● Record extracts

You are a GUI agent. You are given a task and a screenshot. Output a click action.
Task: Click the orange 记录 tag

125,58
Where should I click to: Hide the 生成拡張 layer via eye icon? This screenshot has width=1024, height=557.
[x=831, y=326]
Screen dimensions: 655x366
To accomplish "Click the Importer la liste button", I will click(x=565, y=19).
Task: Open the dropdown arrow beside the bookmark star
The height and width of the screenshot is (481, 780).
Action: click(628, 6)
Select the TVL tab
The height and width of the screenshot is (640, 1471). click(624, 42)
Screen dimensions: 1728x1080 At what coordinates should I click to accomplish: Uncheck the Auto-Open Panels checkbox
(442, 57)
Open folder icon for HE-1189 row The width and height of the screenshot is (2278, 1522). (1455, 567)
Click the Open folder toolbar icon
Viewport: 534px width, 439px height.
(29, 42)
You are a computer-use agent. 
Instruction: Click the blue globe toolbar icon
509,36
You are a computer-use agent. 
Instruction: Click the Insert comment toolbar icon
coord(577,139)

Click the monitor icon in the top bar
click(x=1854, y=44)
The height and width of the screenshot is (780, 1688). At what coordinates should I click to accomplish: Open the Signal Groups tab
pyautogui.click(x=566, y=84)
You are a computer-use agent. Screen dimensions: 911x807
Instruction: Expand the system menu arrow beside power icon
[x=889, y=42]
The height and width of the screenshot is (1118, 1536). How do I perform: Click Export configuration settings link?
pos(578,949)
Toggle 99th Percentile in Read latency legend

● What to produce
Rewrite the lines of the items from the line with "Click the monitor icon in the top bar" through the end of the items, changing "monitor icon" to "display icon" and leaving everything else unchanged.

● Answer
Click the display icon in the top bar
click(x=1854, y=44)
The height and width of the screenshot is (780, 1688). At what coordinates should I click to accomplish: Open the Signal Groups tab
pyautogui.click(x=566, y=84)
You are a computer-use agent. Screen dimensions: 911x807
Instruction: Expand the system menu arrow beside power icon
[x=889, y=42]
The height and width of the screenshot is (1118, 1536). How do I perform: Click Export configuration settings link?
pos(578,949)
Toggle 99th Percentile in Read latency legend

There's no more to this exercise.